Tuesday, February 24, 2009

February 22 - What is cancer?

You may be wondering why I'm asking a question that seems to have an obvious answer but, in fact, the medical researchers looking at cancer don't actually know what cancer is. They know how it behaves but, without knowing what it actually is, they don't know why it behaves as it does.

Dr Tullio Simoncini, an Italian doctor, decided to look at cancer and see if he could work out what it is and the conclusion he came to is that it's a fungus. He believes that it starts from candida albicans and produces fungal growths in optimal growing conditions in the body. The body then launches a counter-attack whereby the fungal growth is enclosed and confined so that it can't spread. This is what a tumour is about.

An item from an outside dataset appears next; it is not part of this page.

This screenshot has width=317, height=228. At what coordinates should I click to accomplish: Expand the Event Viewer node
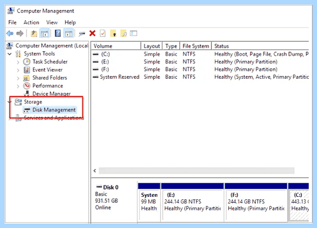click(x=18, y=70)
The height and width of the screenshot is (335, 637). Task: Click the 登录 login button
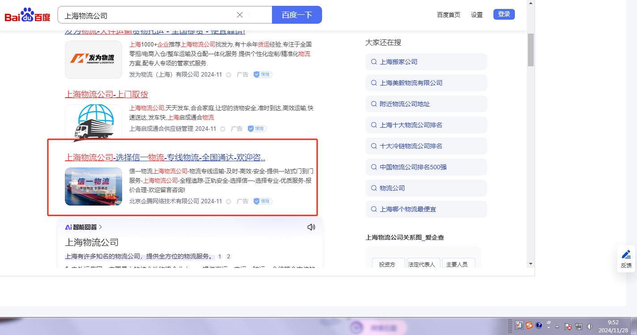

The worst thing to do at this stage is to cut the tumour because, by doing so, the spores of the fungus can escape into the bloodstream and take root elsewhere, which is exactly what happens.

Dr Simoncini, by understanding what cancer is, has come up with a cure. Sodium carbonate. He floods the region of the tumour with a solution of Sodium Carbonate and the tumour recedes because the fungus doesn't like it. You can see a video of the paper this doctor gave at a convention in 2008 here http://www.curenaturalicancro.com/video-drsimoncini-cancer-convention-2008.html

The reason he believes that no one has come up with a cure to date is because the pharmaceutical industry has such a HUGE investment in the maintenance of the chemical response to the problem that all of the research money goes into the production of medication, rather than finding out what the problem is.

I believe this also applies to the Multiple Sclerosis Industry. I refer to it that way because all of the money that's raised for research into MS goes into the production of drugs, rather than looking at the problem itself. I say this because I have MS and I think I've got a bit of an idea about what goes on. I've had it since 1981 and have managed to "get over it" by reprogramming my neural networks, possible because of neuroplasticity. I feel disappointed that none of the money raised goes into investigating possible recovery options, just into drugs. The pharmaceutical industry has a lot to answer for.

So I'm hoping that this latest news about Dr Simoncini's work is going to take off and shake the foundations of medical research and the pharmaceutical industry as we know it. Here's hoping.

When I do the page in my book I'll post it here. I seems to be lagging behind on this part of the exercise.